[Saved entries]

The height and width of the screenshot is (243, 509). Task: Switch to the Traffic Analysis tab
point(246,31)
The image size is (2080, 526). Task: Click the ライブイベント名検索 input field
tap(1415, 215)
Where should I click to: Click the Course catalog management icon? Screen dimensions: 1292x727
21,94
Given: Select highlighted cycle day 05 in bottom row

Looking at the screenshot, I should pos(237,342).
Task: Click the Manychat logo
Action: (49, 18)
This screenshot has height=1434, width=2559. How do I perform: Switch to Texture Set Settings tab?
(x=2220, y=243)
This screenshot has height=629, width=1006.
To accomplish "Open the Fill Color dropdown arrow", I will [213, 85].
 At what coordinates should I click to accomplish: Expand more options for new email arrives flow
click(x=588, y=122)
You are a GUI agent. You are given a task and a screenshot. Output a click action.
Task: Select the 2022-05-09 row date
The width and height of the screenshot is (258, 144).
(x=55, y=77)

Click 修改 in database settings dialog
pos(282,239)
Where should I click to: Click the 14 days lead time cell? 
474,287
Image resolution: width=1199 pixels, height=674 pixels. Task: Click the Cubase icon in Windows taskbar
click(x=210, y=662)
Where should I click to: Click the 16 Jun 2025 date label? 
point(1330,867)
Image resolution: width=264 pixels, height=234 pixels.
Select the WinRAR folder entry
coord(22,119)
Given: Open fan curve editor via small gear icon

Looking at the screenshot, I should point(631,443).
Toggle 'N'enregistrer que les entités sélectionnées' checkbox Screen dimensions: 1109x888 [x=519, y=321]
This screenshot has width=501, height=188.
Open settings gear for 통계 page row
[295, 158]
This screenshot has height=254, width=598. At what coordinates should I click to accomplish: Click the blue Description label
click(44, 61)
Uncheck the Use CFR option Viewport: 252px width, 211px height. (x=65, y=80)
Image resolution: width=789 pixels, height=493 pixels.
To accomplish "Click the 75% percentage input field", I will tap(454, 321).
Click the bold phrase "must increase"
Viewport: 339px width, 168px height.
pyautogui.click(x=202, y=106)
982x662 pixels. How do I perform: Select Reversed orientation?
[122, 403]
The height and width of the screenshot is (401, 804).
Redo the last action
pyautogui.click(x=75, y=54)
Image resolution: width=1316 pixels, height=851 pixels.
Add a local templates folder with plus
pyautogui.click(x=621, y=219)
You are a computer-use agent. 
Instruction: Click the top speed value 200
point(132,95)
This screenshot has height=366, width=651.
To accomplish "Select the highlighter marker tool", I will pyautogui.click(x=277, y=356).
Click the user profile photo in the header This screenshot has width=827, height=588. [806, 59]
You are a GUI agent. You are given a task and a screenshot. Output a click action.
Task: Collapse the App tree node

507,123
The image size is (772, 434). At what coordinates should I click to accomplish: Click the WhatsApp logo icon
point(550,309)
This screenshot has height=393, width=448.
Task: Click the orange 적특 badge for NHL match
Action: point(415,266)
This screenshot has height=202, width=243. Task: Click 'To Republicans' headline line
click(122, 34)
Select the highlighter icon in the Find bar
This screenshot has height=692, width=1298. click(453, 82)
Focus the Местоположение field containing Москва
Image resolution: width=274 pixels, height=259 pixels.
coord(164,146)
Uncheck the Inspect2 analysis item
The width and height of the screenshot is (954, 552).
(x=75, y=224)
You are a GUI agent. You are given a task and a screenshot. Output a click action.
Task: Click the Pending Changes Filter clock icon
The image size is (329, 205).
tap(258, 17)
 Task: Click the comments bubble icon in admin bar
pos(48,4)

• **Task statement**: Pull out each line in the saved entries above that contains the string "dimensions".

• **Written solution**:
Where should I click to: Click the Course catalog management icon? Screen dimensions: 1292x727
Toggle 'N'enregistrer que les entités sélectionnées' checkbox Screen dimensions: 1109x888 [x=519, y=321]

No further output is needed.